Task item:
The answer is to be the lines below that lie between the line holding "934x1966 pixels. How" and the line holding "871x403 pixels.", inclusive, transcribed exactly and free of pictures.

[Collected data entries]
┏━━

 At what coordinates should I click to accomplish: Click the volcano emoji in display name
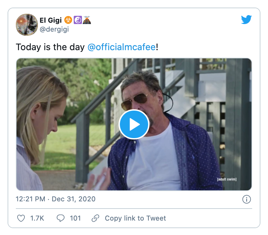[x=87, y=21]
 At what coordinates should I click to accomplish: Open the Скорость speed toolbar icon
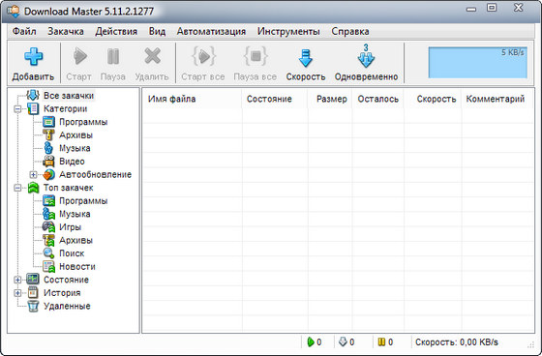point(306,58)
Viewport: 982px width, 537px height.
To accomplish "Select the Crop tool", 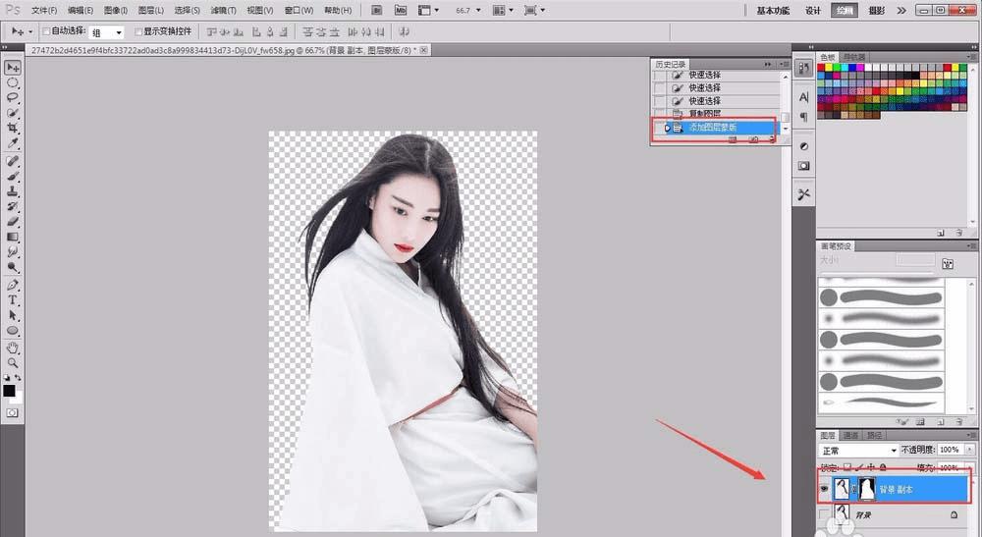I will click(x=13, y=129).
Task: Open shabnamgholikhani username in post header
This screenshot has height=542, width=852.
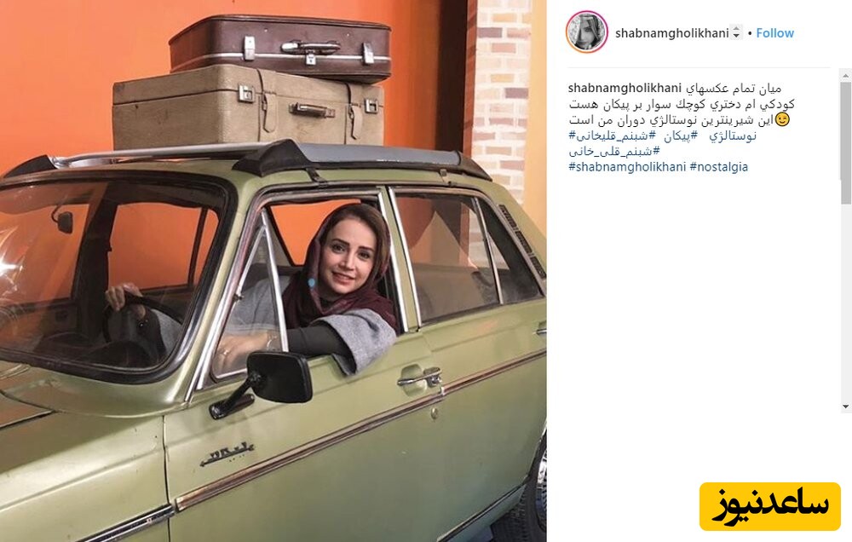Action: [671, 33]
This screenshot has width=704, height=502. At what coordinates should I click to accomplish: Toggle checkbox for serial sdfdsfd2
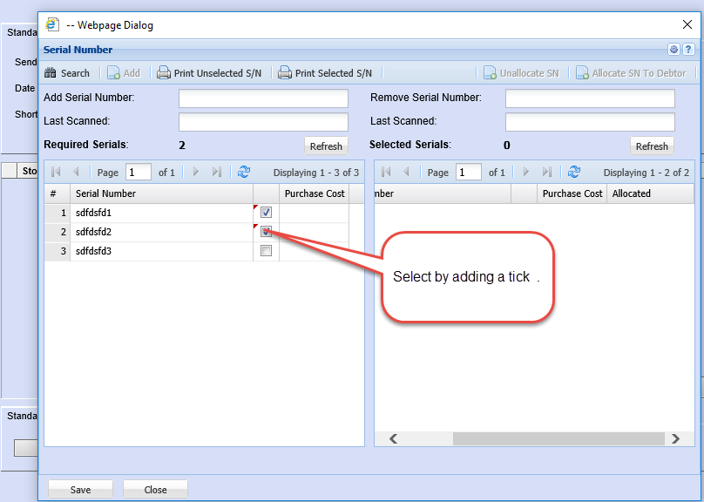[267, 232]
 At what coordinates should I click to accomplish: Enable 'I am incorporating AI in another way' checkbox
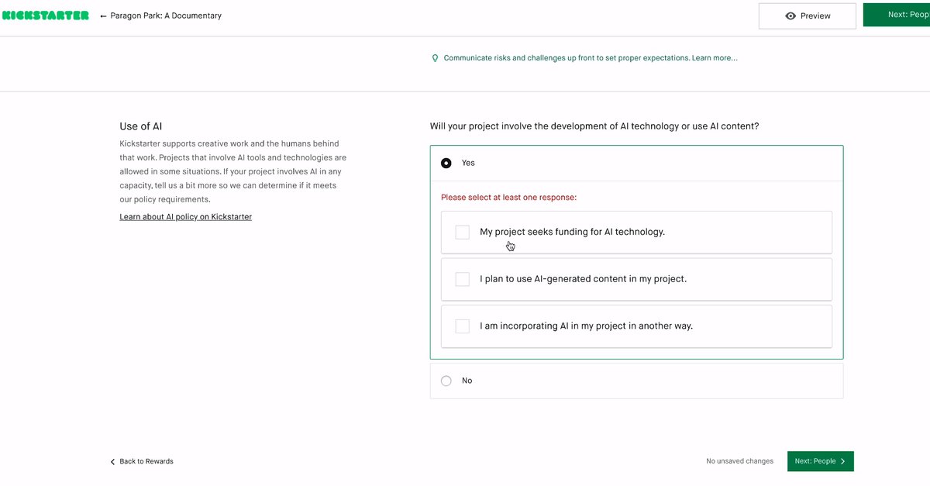[x=463, y=326]
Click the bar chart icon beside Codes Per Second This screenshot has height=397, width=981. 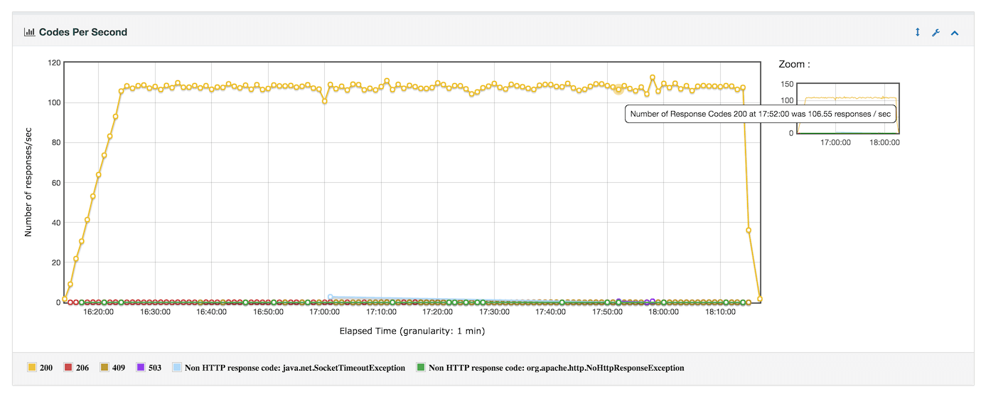[x=29, y=32]
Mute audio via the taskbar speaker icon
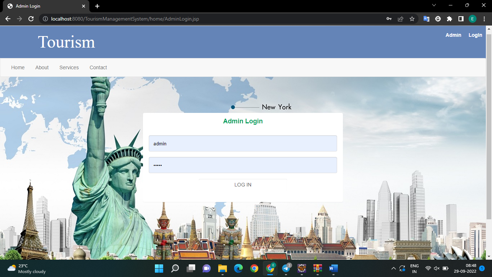Image resolution: width=492 pixels, height=277 pixels. [437, 268]
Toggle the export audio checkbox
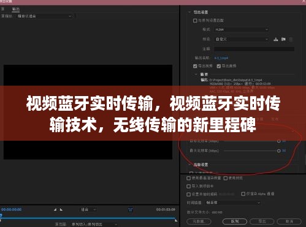This screenshot has width=306, height=227. (219, 66)
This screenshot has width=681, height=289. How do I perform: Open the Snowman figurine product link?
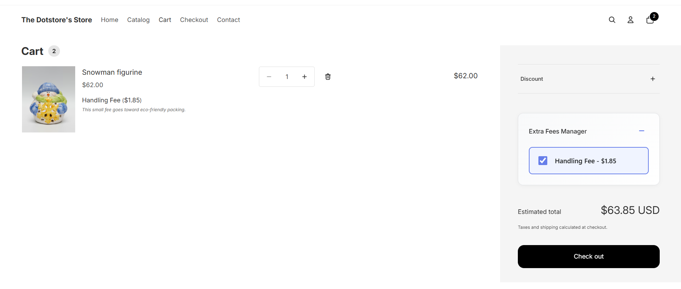pyautogui.click(x=112, y=72)
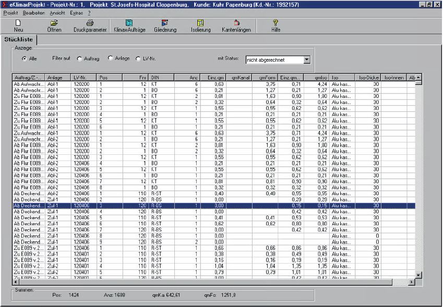This screenshot has width=443, height=307.
Task: Open the Kantenlängen tool
Action: click(236, 23)
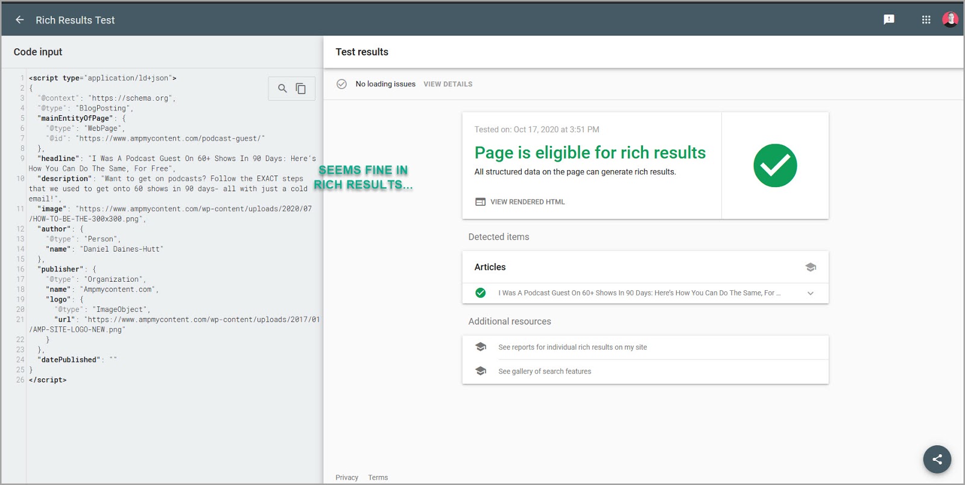Click the back arrow in header

[20, 20]
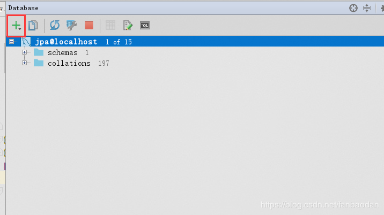
Task: Click the Collapse All icon in header
Action: pyautogui.click(x=367, y=8)
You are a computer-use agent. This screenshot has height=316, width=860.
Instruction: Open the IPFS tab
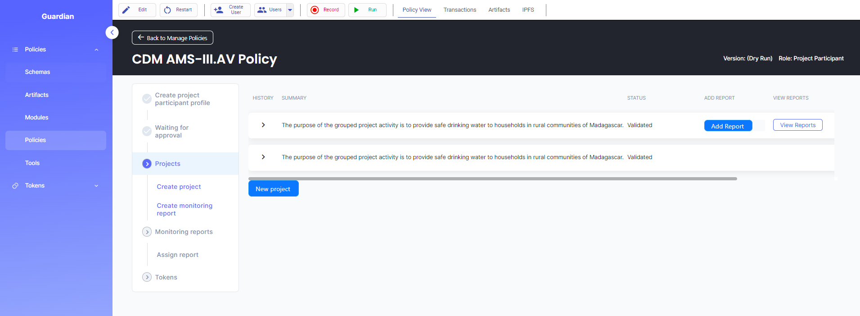tap(528, 10)
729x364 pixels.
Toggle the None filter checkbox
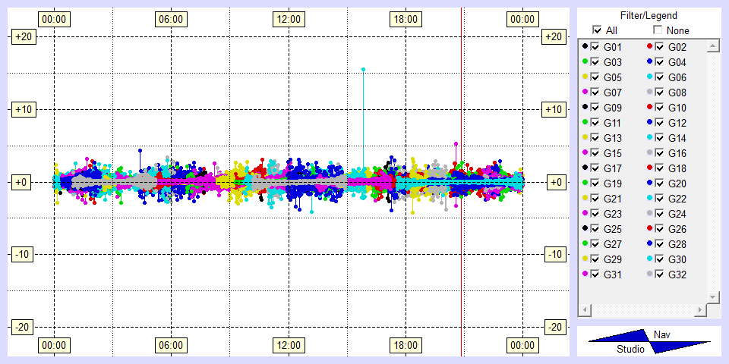pos(658,30)
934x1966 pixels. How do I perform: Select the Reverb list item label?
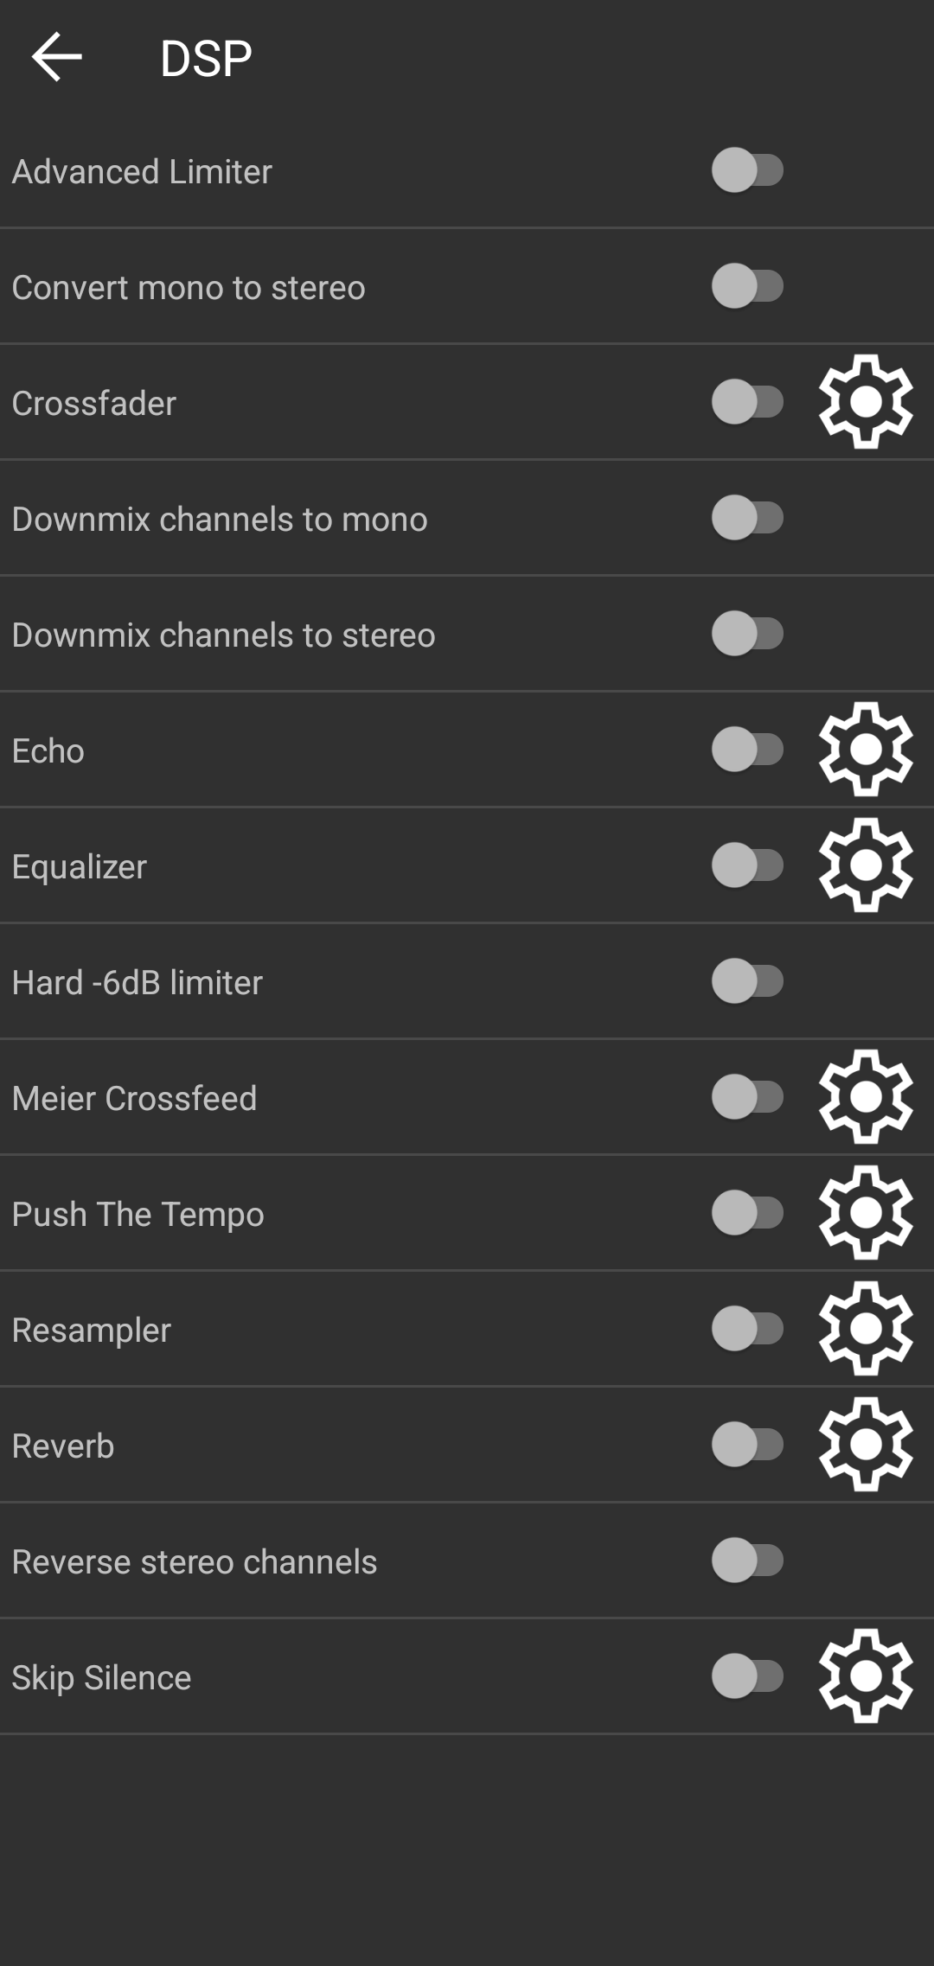(63, 1446)
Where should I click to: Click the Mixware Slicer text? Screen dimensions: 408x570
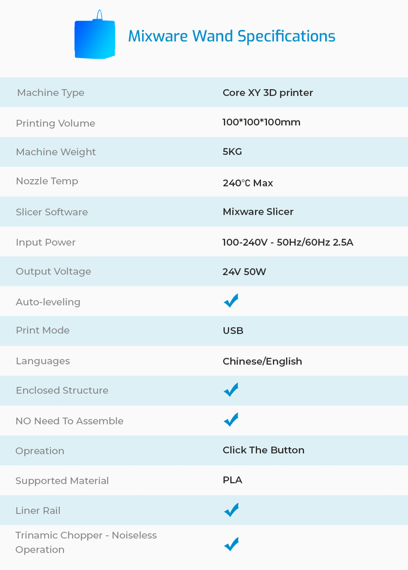click(258, 212)
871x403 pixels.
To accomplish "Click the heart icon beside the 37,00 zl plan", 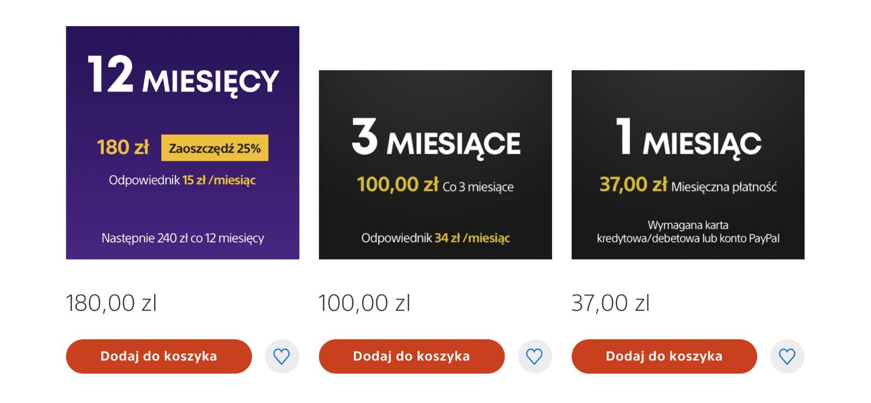I will tap(787, 357).
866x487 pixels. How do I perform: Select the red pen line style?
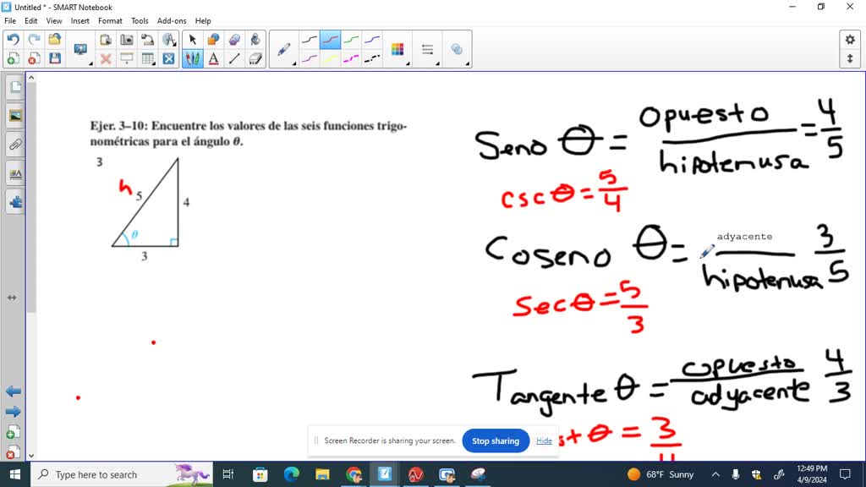[x=330, y=40]
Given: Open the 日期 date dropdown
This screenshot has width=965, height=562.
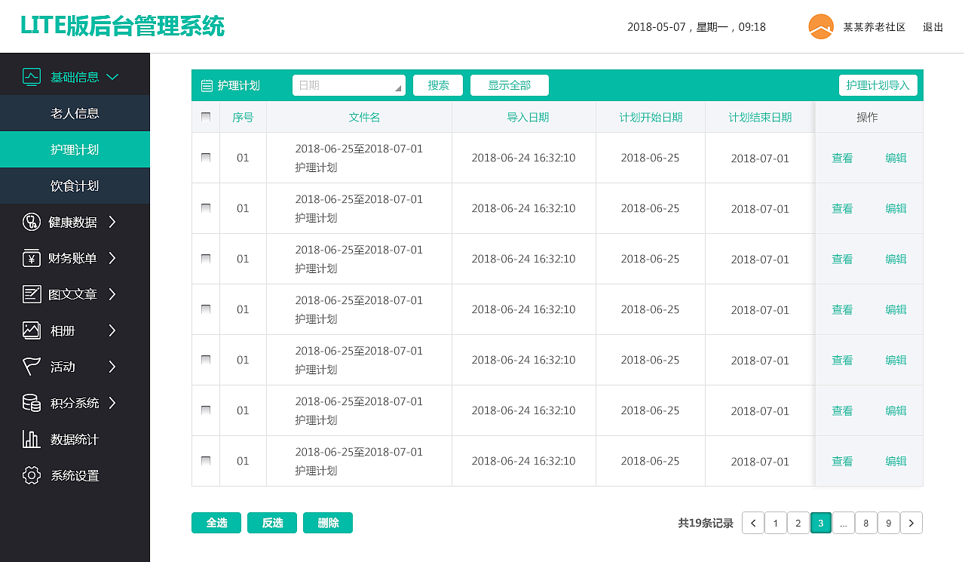Looking at the screenshot, I should tap(348, 85).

┗━━

Response:
934x1966 pixels. How do I perform: Select the Reverb list item label?
(63, 1446)
Where should I click to: Click the Mixware Slicer text? Screen dimensions: 408x570
click(258, 212)
871x403 pixels.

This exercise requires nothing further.